* [The task] Retype each record exactly.

* [Record extracts]
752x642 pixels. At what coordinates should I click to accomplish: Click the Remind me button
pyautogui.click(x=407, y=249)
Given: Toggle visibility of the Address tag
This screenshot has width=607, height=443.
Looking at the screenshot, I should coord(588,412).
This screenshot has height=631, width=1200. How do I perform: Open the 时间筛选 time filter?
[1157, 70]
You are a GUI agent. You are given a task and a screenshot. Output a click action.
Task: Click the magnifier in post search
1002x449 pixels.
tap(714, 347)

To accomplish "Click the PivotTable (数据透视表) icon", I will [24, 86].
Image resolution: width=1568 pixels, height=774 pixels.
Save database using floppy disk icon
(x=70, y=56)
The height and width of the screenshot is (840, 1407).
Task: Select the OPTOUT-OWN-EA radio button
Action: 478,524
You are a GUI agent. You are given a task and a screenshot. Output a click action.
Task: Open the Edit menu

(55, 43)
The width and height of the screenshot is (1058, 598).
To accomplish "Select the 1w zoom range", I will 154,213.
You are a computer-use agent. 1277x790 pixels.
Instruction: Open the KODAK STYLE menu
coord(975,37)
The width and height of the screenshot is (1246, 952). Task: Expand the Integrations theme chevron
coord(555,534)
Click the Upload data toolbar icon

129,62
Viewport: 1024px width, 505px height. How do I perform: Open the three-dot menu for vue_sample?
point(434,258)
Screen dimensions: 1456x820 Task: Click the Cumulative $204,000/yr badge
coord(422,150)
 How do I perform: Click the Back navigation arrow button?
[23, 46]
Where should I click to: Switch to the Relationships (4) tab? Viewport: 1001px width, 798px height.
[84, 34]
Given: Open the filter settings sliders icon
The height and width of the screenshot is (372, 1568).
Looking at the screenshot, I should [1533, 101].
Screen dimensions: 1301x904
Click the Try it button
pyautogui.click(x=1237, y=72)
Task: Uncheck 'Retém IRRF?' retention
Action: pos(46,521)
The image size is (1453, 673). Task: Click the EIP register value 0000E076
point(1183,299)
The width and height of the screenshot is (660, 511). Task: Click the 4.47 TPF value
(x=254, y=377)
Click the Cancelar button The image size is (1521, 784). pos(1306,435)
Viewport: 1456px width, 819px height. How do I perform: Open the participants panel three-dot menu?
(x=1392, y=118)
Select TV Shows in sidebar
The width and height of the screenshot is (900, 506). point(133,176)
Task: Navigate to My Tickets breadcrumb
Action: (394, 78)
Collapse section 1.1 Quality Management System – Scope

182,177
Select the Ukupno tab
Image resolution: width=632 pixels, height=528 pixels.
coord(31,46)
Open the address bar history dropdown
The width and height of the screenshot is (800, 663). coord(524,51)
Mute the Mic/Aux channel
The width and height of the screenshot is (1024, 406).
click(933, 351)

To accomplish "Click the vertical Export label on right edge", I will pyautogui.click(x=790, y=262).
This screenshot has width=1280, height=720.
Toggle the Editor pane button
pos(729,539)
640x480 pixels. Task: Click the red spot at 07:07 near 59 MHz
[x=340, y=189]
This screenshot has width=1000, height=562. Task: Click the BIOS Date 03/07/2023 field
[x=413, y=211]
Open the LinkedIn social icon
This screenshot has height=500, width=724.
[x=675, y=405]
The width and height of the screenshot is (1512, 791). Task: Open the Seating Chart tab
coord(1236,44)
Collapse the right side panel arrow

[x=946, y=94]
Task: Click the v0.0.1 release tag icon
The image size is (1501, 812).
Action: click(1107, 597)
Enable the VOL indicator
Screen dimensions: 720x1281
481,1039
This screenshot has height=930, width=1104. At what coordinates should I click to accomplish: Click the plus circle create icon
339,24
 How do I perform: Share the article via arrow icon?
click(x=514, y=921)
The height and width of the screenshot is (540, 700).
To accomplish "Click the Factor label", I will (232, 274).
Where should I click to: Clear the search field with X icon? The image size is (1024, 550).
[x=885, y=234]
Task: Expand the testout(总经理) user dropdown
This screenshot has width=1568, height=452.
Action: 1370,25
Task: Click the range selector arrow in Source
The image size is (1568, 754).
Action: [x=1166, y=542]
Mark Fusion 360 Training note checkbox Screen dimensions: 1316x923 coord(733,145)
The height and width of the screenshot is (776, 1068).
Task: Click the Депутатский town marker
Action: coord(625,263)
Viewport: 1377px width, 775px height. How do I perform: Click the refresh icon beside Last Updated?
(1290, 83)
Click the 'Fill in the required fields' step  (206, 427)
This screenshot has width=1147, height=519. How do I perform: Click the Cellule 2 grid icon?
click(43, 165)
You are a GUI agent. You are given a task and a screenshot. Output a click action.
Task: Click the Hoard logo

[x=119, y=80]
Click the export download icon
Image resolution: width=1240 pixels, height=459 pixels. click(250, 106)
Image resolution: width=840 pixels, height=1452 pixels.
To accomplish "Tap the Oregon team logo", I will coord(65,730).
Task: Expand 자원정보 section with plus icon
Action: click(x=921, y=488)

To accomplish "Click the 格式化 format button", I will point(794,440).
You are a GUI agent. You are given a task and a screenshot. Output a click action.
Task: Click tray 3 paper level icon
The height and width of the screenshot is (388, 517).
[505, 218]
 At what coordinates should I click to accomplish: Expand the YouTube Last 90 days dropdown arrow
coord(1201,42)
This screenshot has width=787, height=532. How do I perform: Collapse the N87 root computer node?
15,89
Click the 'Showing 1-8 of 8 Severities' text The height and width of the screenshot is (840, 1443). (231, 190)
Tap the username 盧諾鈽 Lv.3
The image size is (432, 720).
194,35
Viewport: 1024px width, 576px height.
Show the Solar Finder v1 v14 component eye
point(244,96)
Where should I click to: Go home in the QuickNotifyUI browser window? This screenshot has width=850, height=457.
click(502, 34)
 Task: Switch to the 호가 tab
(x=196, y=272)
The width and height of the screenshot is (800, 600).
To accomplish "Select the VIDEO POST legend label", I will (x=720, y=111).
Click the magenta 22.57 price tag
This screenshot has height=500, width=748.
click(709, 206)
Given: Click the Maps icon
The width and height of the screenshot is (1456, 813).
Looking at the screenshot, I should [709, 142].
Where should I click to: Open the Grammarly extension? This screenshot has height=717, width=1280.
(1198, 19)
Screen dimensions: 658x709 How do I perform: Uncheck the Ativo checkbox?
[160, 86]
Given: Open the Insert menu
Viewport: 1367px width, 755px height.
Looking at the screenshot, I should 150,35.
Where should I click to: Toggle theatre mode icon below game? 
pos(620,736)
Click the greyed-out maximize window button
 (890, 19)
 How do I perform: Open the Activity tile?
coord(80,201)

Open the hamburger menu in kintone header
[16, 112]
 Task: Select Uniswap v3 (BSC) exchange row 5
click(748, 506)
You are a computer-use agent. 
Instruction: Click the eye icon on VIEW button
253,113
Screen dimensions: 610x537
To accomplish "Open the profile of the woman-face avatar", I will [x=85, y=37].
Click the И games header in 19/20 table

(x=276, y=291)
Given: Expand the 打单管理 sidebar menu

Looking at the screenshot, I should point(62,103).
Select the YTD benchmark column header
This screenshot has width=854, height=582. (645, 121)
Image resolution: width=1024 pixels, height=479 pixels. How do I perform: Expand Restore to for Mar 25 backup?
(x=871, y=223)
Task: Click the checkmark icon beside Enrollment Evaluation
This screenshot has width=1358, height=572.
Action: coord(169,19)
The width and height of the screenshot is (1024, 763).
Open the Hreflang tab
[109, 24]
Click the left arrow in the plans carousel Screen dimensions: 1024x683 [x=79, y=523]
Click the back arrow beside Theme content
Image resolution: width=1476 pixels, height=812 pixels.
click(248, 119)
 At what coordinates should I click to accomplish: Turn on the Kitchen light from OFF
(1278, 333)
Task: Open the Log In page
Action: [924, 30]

* [Result of the task]
752x642 pixels. At what coordinates should I click to accomplish: Click the Remind me button
pyautogui.click(x=407, y=249)
Given: Toggle visibility of the Address tag
This screenshot has width=607, height=443.
Looking at the screenshot, I should coord(588,412).
This screenshot has height=631, width=1200. How do I perform: Open the 时间筛选 time filter?
[1157, 70]
You are a GUI agent. You are given a task and a screenshot. Output a click action.
Task: Click the magnifier in post search
1002x449 pixels.
tap(714, 347)

To accomplish "Click the PivotTable (数据透视表) icon", I will [24, 86].
Image resolution: width=1568 pixels, height=774 pixels.
Save database using floppy disk icon
(x=70, y=56)
The height and width of the screenshot is (840, 1407).
Task: Select the OPTOUT-OWN-EA radio button
Action: 478,524
You are a GUI agent. You are given a task and a screenshot. Output a click action.
Task: Open the Edit menu

(55, 43)
The width and height of the screenshot is (1058, 598).
To accomplish "Select the 1w zoom range", I will 154,213.
You are a computer-use agent. 1277x790 pixels.
Instruction: Open the KODAK STYLE menu
coord(975,37)
The width and height of the screenshot is (1246, 952). Task: Expand the Integrations theme chevron
coord(555,534)
Click the Upload data toolbar icon

129,62
Viewport: 1024px width, 505px height. How do I perform: Open the three-dot menu for vue_sample?
point(434,258)
Screen dimensions: 1456x820 Task: Click the Cumulative $204,000/yr badge
coord(422,150)
 How do I perform: Click the Back navigation arrow button?
[23, 46]
Where should I click to: Switch to the Relationships (4) tab? Viewport: 1001px width, 798px height.
[84, 34]
Given: Open the filter settings sliders icon
The height and width of the screenshot is (372, 1568).
Looking at the screenshot, I should [1533, 101].
Screen dimensions: 1301x904
Click the Try it button
pyautogui.click(x=1237, y=72)
Task: Uncheck 'Retém IRRF?' retention
Action: pos(46,521)
The image size is (1453, 673). Task: Click the EIP register value 0000E076
point(1183,299)
The width and height of the screenshot is (660, 511). Task: Click the 4.47 TPF value
(x=254, y=377)
Click the Cancelar button The image size is (1521, 784). pos(1306,435)
Viewport: 1456px width, 819px height. How do I perform: Open the participants panel three-dot menu?
(x=1392, y=118)
Select TV Shows in sidebar
The width and height of the screenshot is (900, 506). point(133,176)
Task: Navigate to My Tickets breadcrumb
Action: (394, 78)
Collapse section 1.1 Quality Management System – Scope

182,177
Select the Ukupno tab
Image resolution: width=632 pixels, height=528 pixels.
coord(31,46)
Open the address bar history dropdown
The width and height of the screenshot is (800, 663). coord(524,51)
Mute the Mic/Aux channel
The width and height of the screenshot is (1024, 406).
click(933, 351)

To accomplish "Click the vertical Export label on right edge", I will pyautogui.click(x=790, y=262).
This screenshot has width=1280, height=720.
Toggle the Editor pane button
pos(729,539)
640x480 pixels. Task: Click the red spot at 07:07 near 59 MHz
[x=340, y=189]
This screenshot has width=1000, height=562. Task: Click the BIOS Date 03/07/2023 field
[x=413, y=211]
Open the LinkedIn social icon
This screenshot has height=500, width=724.
[x=675, y=405]
The width and height of the screenshot is (1512, 791). Task: Open the Seating Chart tab
coord(1236,44)
Collapse the right side panel arrow

[x=946, y=94]
Task: Click the v0.0.1 release tag icon
The image size is (1501, 812).
Action: click(1107, 597)
Enable the VOL indicator
Screen dimensions: 720x1281
481,1039
This screenshot has height=930, width=1104. At what coordinates should I click to accomplish: Click the plus circle create icon
339,24
 How do I perform: Share the article via arrow icon?
click(x=514, y=921)
The height and width of the screenshot is (540, 700).
To accomplish "Click the Factor label", I will (232, 274).
Where should I click to: Clear the search field with X icon? The image size is (1024, 550).
[x=885, y=234]
Task: Expand the testout(总经理) user dropdown
This screenshot has width=1568, height=452.
Action: 1370,25
Task: Click the range selector arrow in Source
The image size is (1568, 754).
Action: [x=1166, y=542]
Mark Fusion 360 Training note checkbox Screen dimensions: 1316x923 coord(733,145)
The height and width of the screenshot is (776, 1068).
Task: Click the Депутатский town marker
Action: coord(625,263)
Viewport: 1377px width, 775px height. How do I perform: Click the refresh icon beside Last Updated?
(1290, 83)
Click the 'Fill in the required fields' step  (206, 427)
This screenshot has width=1147, height=519. How do I perform: Click the Cellule 2 grid icon?
click(43, 165)
You are a GUI agent. You are given a task and a screenshot. Output a click action.
Task: Click the Hoard logo

[x=119, y=80]
Click the export download icon
Image resolution: width=1240 pixels, height=459 pixels. click(250, 106)
Image resolution: width=840 pixels, height=1452 pixels.
To accomplish "Tap the Oregon team logo", I will coord(65,730).
Task: Expand 자원정보 section with plus icon
Action: click(x=921, y=488)

To accomplish "Click the 格式化 format button", I will point(794,440).
You are a GUI agent. You are given a task and a screenshot. Output a click action.
Task: Click tray 3 paper level icon
The height and width of the screenshot is (388, 517).
[505, 218]
 At what coordinates should I click to accomplish: Expand the YouTube Last 90 days dropdown arrow
coord(1201,42)
This screenshot has width=787, height=532. How do I perform: Collapse the N87 root computer node?
15,89
Click the 'Showing 1-8 of 8 Severities' text The height and width of the screenshot is (840, 1443). (231, 190)
Tap the username 盧諾鈽 Lv.3
The image size is (432, 720).
194,35
Viewport: 1024px width, 576px height.
Show the Solar Finder v1 v14 component eye
point(244,96)
Where should I click to: Go home in the QuickNotifyUI browser window? This screenshot has width=850, height=457.
click(502, 34)
 Task: Switch to the 호가 tab
(x=196, y=272)
The width and height of the screenshot is (800, 600).
To accomplish "Select the VIDEO POST legend label", I will (x=720, y=111).
Click the magenta 22.57 price tag
This screenshot has height=500, width=748.
click(709, 206)
Given: Click the Maps icon
The width and height of the screenshot is (1456, 813).
Looking at the screenshot, I should [709, 142].
Where should I click to: Open the Grammarly extension? This screenshot has height=717, width=1280.
(1198, 19)
Screen dimensions: 658x709 How do I perform: Uncheck the Ativo checkbox?
[160, 86]
Given: Open the Insert menu
Viewport: 1367px width, 755px height.
Looking at the screenshot, I should 150,35.
Where should I click to: Toggle theatre mode icon below game? 
pos(620,736)
Click the greyed-out maximize window button
 (890, 19)
 How do I perform: Open the Activity tile?
coord(80,201)

Open the hamburger menu in kintone header
[16, 112]
 Task: Select Uniswap v3 (BSC) exchange row 5
click(748, 506)
You are a computer-use agent. 
Instruction: Click the eye icon on VIEW button
253,113
Screen dimensions: 610x537
To accomplish "Open the profile of the woman-face avatar", I will [x=85, y=37].
Click the И games header in 19/20 table

(x=276, y=291)
Given: Expand the 打单管理 sidebar menu

Looking at the screenshot, I should point(62,103).
Select the YTD benchmark column header
This screenshot has width=854, height=582. (645, 121)
Image resolution: width=1024 pixels, height=479 pixels. How do I perform: Expand Restore to for Mar 25 backup?
(x=871, y=223)
Task: Click the checkmark icon beside Enrollment Evaluation
This screenshot has width=1358, height=572.
Action: coord(169,19)
The width and height of the screenshot is (1024, 763).
Open the Hreflang tab
[109, 24]
Click the left arrow in the plans carousel Screen dimensions: 1024x683 [x=79, y=523]
Click the back arrow beside Theme content
Image resolution: width=1476 pixels, height=812 pixels.
click(248, 119)
 At what coordinates should I click to accomplish: Turn on the Kitchen light from OFF
(1278, 333)
Task: Open the Log In page
Action: [924, 30]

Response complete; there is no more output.